**REQUESTS**:
(a) Decide whether each statement agrees with the account of a weekend of eating out in Sydney, answering yes or no and quoting the words of the account that decide it: (i) Bills was crowded on the Wednesday night of the visit; (ii) customers at Kitchen by Mike place their orders at the counter; (iii) the seminar dinner on Friday was memorable.
(b) Extend the account of a weekend of eating out in Sydney, picking up after its final sentence.

**SUPPLIED TEXT**:
▬▬▬▬▬▬

A couple of weeks ago, I went to Sydney with my colleague, Lee, for work, and we stayed for the weekend to play. It was a great opportunity to sample some of the fabulous eateries that Sydney has to offer.
On our first night, we went to Bills in Surrey Hills. For the uninitiated, "Bill" is Australian chef Bill Granger, who now resides in London. Being a Wednesday night, Bills was quieter than it would be on a weekend, hence we were able to get a table immediately on walking in off the street.
For main, I ordered the yellow fish curry with brown rice and cucumber relish, pictured at the top of this post ($28). This is a fairly mild curry, but still very tasty, and the brown rice was perfect for soaking up the sauce.
For dessert, on Lee's recommendation, I had the brown sugar pavlova with strawberries and yoghurt cream:
What can I say - this was a delicious pav, Aussie style, crispy on the outside and soft in the middle, with a brown sugar twist ($14.50).
On Thursday, Lee and I went to our Rosebery office for work. There, we found a hidden gem - Kitchen by Mike, which featured in Delicious magazine recently. Mike's is situated in a large converted warehouse:
which is light and airy and spacious. The front part of the warehouse space is the cafe itself, while the back part of the warehouse is a homewares and garden shop. You can buy cheeses, jams, jellies and sauces in the cafe area.
You order at the counter. When we first arrived, we had a coffee, and out of the blue, while we were drinking our coffee, a long line appeared at the counter. It was worth the wait for lunch, however. I ordered the turkey with cranberry sauce and stuffing:
and the roast pumpkin salad and broccoli and bean salads:
Lee had apple puff pastry for dessert:
and I had the chocolate meringue:
All of the food was fabulous, although slightly on the pricey side for lunch. I liked the fact that the cutlery was available on the tables in tomato tins:
The homewares part of Kitchen at Mike's has a number of rather cool sculptures, including this plywood horse sculpture:
On Thursday night we went to a cocktail party at the Penthouse in The Ivy in George Street. What goes on tour stays on tour, but I can say that we ended the evening at Hungry Jacks in George Street where Lee conversed with the locals about Aussie Rules football and the meaning of life.
Friday was seminar day, and although the seminar dinner was forgettable, I got to walk home past the fabulous Coca Cola sign in Kings Cross:
Lee partied on into the wee small hours, so I was glad that I left with another colleague at a more moderate hour. Frankly I do not have the stamina to stay out all night, and having never done it as a much younger person, I am not about to start now.

▬▬▬▬▬▬

**RECORDED INFORMATION**:
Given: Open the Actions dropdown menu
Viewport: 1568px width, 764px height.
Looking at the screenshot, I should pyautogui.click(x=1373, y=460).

▬▬▬▬▬▬

**REPLIES**:
(a)
(i) No: "Bills was quieter than it would be on a weekend"
(ii) Yes: "You order at the counter."
(iii) No: "the seminar dinner was forgettable"

(b)
On Saturday, I went to Circular Quay to catch a ferry to Adriano Zumbos at Balmain, where Voyager of the Seas was in port:
On the way, the ferry went past Luna Park, which had acquired a mo' for Movember:
At Zumbos, I purchased 6 "Zumbarons" ($15):
The flavours are, left to right: burnt vanilla, salt and vinegar, vanilla milkshake, carrot cake, salted caramel and salted butter popcorn. The stand out was the salted caramel macaron, with a flowing caramel centre. My second favourite was the carrot cake macaron, which indeed tasted like carrot cake. The vanilla milkshake had a very milk-like slipperiness to the centre that I wasn't that keen on, and the salt and vinegar indeed tasted just like salt and vinegar, but it seemed odd in a macaron.
I also bought a V8 cake ($10), being eight layers of vanilla (vanilla chiffon, vanilla ganache, vanilla dacquoise, vanilla macaron, toasted vanilla brulee):
It unfortunately got a little beaten up before I photographed it, but it looked gorgeous and tasted devine. I also bought one of his famous chocolate mousse cakes from Masterchef ($9), but it paled into insignificance in comparison with the sweet decadence of the V8 cake.
I was surprised to see that the Balmain branch of Adriano Zumbos had substantially wound down since I last visited. On my first visit a couple of years ago, I had to wait in line for an hour to get in, and the shop was heaving with baked goods. This time, I walked straight in off the street and the range of baked goods was much reduced, with quite a bit of blank space. Maybe now that there are a number of branches of Zumbos throughout Sydney, many with facilities for eating in, the original "hole in the wall" shop is not as popular.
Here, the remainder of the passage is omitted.